[Rows from a data source]

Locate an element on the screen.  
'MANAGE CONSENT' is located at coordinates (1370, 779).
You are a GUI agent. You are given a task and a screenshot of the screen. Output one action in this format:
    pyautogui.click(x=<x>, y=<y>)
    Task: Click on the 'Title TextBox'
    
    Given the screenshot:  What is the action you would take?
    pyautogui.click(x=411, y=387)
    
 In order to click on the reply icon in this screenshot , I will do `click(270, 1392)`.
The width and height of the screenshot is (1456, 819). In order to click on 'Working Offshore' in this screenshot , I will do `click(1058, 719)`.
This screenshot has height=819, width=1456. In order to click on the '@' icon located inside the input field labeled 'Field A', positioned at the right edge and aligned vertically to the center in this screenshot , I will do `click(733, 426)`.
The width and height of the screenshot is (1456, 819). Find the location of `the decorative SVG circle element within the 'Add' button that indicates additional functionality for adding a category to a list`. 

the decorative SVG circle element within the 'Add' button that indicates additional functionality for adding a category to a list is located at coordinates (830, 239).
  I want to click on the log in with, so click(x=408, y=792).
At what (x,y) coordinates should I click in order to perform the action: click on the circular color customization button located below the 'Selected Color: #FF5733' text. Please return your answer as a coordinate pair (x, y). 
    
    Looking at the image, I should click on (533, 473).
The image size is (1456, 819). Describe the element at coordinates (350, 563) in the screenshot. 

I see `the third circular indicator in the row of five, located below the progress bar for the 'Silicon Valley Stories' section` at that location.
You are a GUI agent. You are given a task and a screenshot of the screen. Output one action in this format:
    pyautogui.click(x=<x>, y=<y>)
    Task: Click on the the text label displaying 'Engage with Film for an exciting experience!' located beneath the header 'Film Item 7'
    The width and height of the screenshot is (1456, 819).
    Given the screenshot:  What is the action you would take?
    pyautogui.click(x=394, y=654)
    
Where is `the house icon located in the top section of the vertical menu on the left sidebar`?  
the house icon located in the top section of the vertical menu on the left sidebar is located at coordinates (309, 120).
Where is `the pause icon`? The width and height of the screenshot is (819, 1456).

* _What you should do_:
Copy all of the rows above word for word.

* _Answer for the task_:
Locate an element on the screen.  
'MANAGE CONSENT' is located at coordinates (1370, 779).
You are a GUI agent. You are given a task and a screenshot of the screen. Output one action in this format:
    pyautogui.click(x=<x>, y=<y>)
    Task: Click on the 'Title TextBox'
    
    Given the screenshot:  What is the action you would take?
    pyautogui.click(x=411, y=387)
    
 In order to click on the reply icon in this screenshot , I will do `click(270, 1392)`.
The width and height of the screenshot is (1456, 819). In order to click on 'Working Offshore' in this screenshot , I will do `click(1058, 719)`.
This screenshot has height=819, width=1456. In order to click on the '@' icon located inside the input field labeled 'Field A', positioned at the right edge and aligned vertically to the center in this screenshot , I will do `click(733, 426)`.
The width and height of the screenshot is (1456, 819). Find the location of `the decorative SVG circle element within the 'Add' button that indicates additional functionality for adding a category to a list`. 

the decorative SVG circle element within the 'Add' button that indicates additional functionality for adding a category to a list is located at coordinates (830, 239).
  I want to click on the log in with, so click(x=408, y=792).
At what (x,y) coordinates should I click in order to perform the action: click on the circular color customization button located below the 'Selected Color: #FF5733' text. Please return your answer as a coordinate pair (x, y). 
    
    Looking at the image, I should click on (533, 473).
The image size is (1456, 819). Describe the element at coordinates (350, 563) in the screenshot. 

I see `the third circular indicator in the row of five, located below the progress bar for the 'Silicon Valley Stories' section` at that location.
You are a GUI agent. You are given a task and a screenshot of the screen. Output one action in this format:
    pyautogui.click(x=<x>, y=<y>)
    Task: Click on the the text label displaying 'Engage with Film for an exciting experience!' located beneath the header 'Film Item 7'
    The width and height of the screenshot is (1456, 819).
    Given the screenshot:  What is the action you would take?
    pyautogui.click(x=394, y=654)
    
Where is `the house icon located in the top section of the vertical menu on the left sidebar`?  
the house icon located in the top section of the vertical menu on the left sidebar is located at coordinates (309, 120).
Where is `the pause icon`? The width and height of the screenshot is (819, 1456).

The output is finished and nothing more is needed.